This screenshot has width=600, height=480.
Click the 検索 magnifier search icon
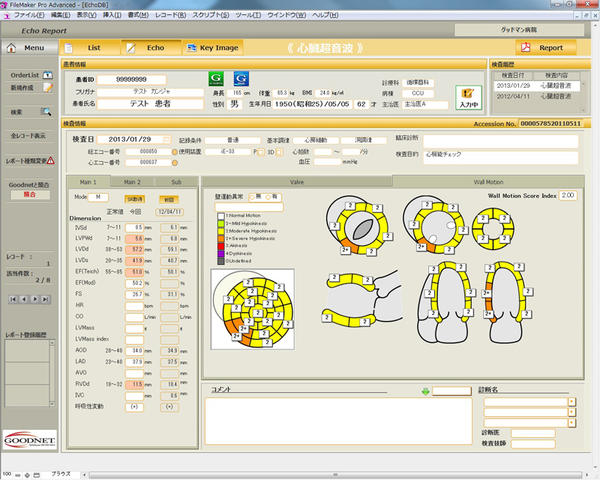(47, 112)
--*--
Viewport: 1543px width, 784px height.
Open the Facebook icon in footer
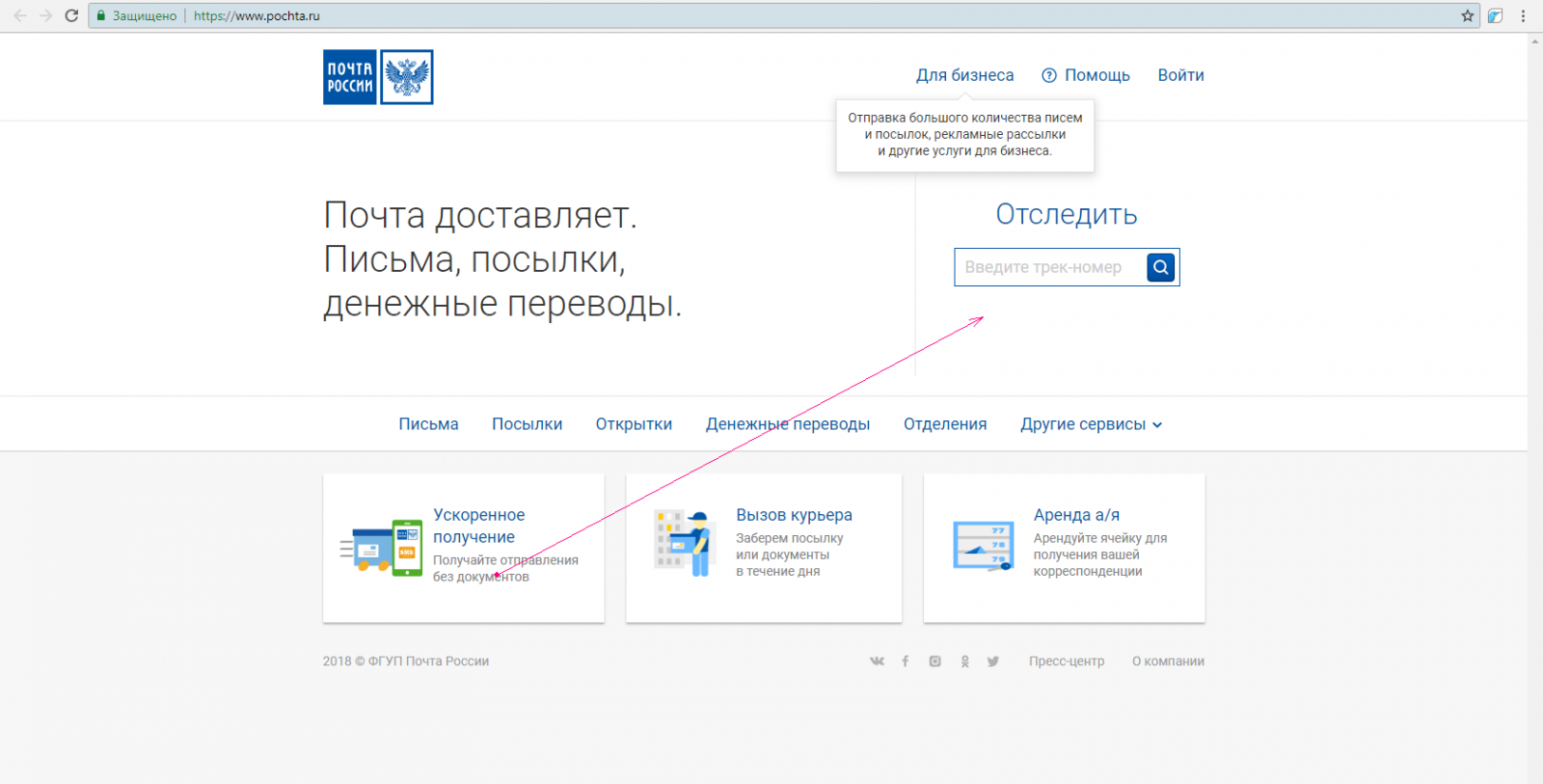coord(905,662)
--*--
→ Task goal
Rewrite the part of the rows above that opens with the line containing "Viewport: 1543px width, 784px height." and closes with the line containing "coord(905,662)" as a JSON list of strings, one string per line, skipping any blank lines. Leave the pictures out.

→ Exercise output
[
  "Viewport: 1543px width, 784px height.",
  "Open the Facebook icon in footer",
  "coord(905,662)"
]